17th Sunday after Pentecost – Vicar Stoppenhagen
Text: Matthew 21:23-32 (Series A, Proper 21) 9/27/20
Seventeenth Sunday after Pentecost
Our Savior Lutheran Church, Raleigh
In the name of Jesus Christ, the Son of God, who is coming into the world. Amen.
This Sunday we return to the vineyard. But I have to be honest with you. In today’s director’s cut edition, we sadly don’t have any labor unions, mostly peaceful protests, or fiery ascensions into heaven. No, today’s episode of The Vineyard Chronicles is relatively simple, straightforward, but somewhat unsettling, because it strikes closer to home. Instead of disgruntled laborers, the master has to deal with his own sons and their decisions whether or not to go to work in the family business. Let’s begin.
“Go and work in the vineyard today,” the man said to the first son. The son thought for a moment and said, “You know Dad, I really won’t have time to go to the vineyard today. I’ve got to finish up some of my online classes, then I have soccer practice, and then I’m planning to go downtown with some friends tonight. And Dad, I’ve got to be honest with you. I heard what happened at the vineyard last week… I…I just can’t go.” And the Father, with a gleam in his eye, answered, “Suit yourself.”

Things to do →
• a. Which Bible passage does the sermon give as its text?
• b. Reproduce the sermon from "17th Sunday after" up to and including "the world. Amen.".

Element and text position data:
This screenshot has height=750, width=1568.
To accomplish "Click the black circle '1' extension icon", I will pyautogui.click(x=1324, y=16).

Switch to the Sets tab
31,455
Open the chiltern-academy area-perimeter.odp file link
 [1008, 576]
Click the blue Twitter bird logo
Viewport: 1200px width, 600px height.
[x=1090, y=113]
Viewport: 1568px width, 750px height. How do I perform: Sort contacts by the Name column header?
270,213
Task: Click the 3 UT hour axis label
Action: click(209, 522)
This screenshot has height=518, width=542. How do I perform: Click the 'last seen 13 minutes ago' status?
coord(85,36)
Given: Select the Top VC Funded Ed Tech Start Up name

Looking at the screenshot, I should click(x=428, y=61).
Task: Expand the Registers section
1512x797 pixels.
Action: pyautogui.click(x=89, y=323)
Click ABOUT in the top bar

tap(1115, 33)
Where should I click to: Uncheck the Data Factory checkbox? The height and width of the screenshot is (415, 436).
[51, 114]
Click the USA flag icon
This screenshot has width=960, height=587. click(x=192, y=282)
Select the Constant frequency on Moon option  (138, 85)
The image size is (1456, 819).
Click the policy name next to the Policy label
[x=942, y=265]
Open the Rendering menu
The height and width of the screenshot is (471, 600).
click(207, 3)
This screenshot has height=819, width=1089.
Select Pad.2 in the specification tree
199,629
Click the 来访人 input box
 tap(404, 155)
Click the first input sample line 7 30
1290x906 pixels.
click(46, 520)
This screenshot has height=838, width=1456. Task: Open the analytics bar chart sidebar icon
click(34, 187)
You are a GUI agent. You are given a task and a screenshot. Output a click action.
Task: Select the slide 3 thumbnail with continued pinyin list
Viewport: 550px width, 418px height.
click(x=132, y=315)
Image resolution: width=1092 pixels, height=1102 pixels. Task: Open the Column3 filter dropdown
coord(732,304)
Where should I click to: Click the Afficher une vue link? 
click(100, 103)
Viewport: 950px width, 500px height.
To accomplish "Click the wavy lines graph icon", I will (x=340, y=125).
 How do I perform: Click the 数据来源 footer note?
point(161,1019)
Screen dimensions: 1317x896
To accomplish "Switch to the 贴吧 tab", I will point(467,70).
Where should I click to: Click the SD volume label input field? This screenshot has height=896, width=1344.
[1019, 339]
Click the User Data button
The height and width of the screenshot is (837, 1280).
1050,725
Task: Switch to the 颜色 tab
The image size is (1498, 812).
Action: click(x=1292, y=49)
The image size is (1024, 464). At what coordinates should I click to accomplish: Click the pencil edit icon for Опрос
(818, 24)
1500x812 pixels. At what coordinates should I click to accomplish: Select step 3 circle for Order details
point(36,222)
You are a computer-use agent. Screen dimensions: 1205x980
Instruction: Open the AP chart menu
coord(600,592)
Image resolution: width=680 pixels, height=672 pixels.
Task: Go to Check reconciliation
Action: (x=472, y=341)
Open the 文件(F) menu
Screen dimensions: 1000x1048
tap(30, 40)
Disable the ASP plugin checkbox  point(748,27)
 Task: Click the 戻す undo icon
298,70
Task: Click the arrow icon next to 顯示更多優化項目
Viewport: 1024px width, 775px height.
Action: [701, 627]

Responses in order →
• a. Matthew 21:23-32

• b.
17th Sunday after Pentecost – Vicar Stoppenhagen
Text: Matthew 21:23-32 (Series A, Proper 21) 9/27/20
Seventeenth Sunday after Pentecost
Our Savior Lutheran Church, Raleigh
In the name of Jesus Christ, the Son of God, who is coming into the world. Amen.